British-based bank HSBC's profits fell by an expected 28% in the first half of 2008 as losses associated with the US mortgage crisis kept swelling.
LONDON - Europe's biggest bank HSBC Holdings said its first-half profit fell 28 percent, in line with analysts' forecasts, as a $14 billion hit on bad debts on US home loans and asset writedowns countered strong Asian growth.
HSBC said pretax profit in the six months to the end of June were $10.2 billion, down from $14.2 billion a year before. The average forecast in a Reuters poll of seven analysts was $10.1 billion.
By 0905 GMT HSBC's London-listed shares were down around 1 percent at 829 pence.
The bank said the outlook for economies was "highly challenging" after deteriorating progressively in the first half.
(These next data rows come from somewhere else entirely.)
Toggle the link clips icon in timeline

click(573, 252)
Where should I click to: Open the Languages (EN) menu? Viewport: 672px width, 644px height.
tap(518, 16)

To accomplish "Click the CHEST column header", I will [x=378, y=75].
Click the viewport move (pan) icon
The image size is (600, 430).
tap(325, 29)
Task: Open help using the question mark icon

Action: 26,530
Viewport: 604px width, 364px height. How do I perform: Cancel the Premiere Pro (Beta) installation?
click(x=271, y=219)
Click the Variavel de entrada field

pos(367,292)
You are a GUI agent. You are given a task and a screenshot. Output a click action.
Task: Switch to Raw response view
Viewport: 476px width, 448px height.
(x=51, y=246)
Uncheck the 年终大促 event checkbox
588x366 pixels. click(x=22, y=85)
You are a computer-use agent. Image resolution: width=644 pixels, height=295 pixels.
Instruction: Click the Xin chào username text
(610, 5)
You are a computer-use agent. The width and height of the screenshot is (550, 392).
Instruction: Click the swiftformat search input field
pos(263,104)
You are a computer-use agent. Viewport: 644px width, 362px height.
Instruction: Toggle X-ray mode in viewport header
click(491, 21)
It predicted growth in emerging markets would hold up "reasonably well, albeit with less momentum than in the recent past".
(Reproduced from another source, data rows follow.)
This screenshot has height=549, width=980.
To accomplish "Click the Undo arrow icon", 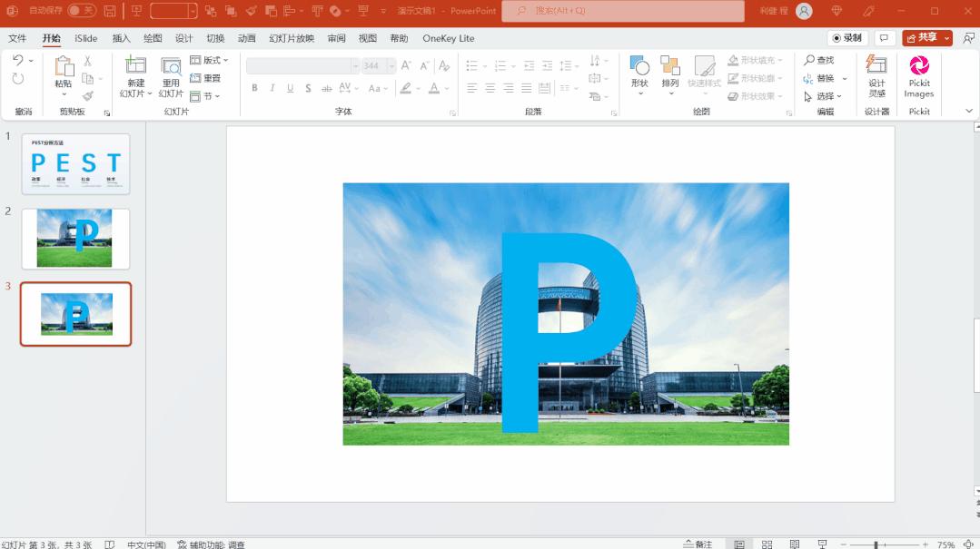I will tap(18, 60).
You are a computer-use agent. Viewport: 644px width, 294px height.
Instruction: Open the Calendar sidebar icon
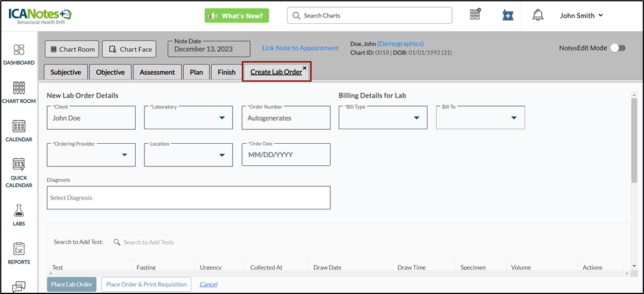(19, 128)
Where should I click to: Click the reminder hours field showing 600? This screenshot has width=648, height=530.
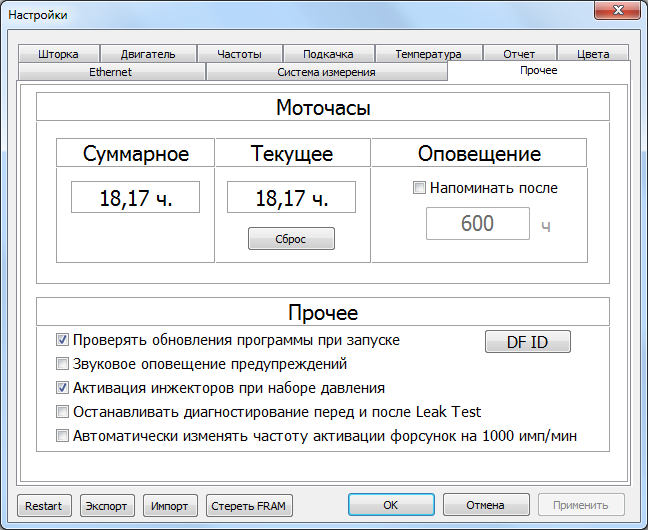tap(478, 224)
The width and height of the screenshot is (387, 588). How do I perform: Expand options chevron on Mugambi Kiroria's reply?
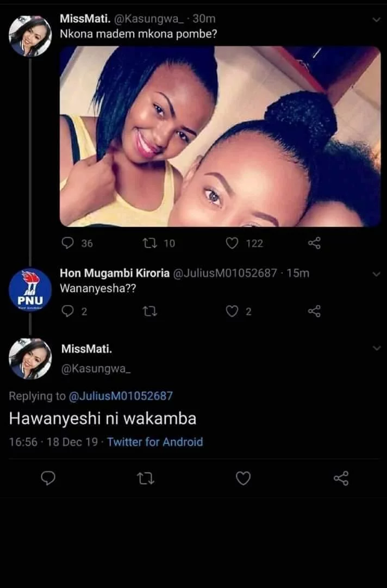[376, 274]
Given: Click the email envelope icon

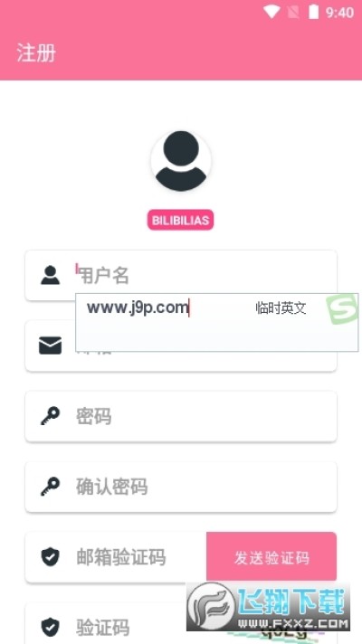Looking at the screenshot, I should tap(50, 346).
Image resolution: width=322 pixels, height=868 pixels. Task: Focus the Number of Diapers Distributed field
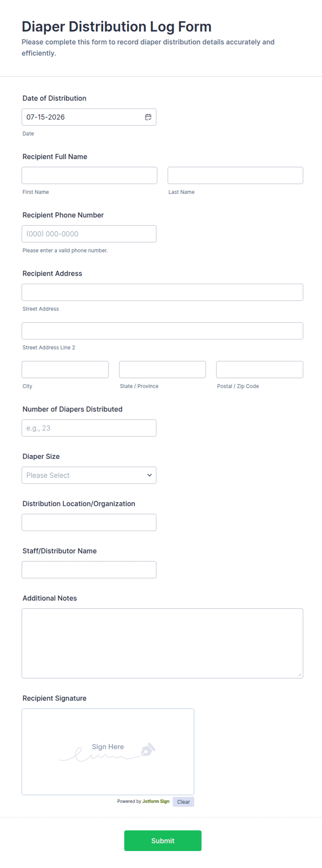[x=89, y=428]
"Ultimately the real economy will recover from this crisis, although it may get worse before it gets better," HSBC Chairman Stephen Green said in a statement.
The bank's impairment charge was $10.1 billion for the six months, up 58 percent from a year ago, mainly due to losses from its book of US mortgages.
Its investment bank also wrote down $3.9 billion on its exposure to credit trading, monolines and leverage acquisition financing loans. Profits in Global Banking and Markets fell 35 percent from a year before to $2.7 billion.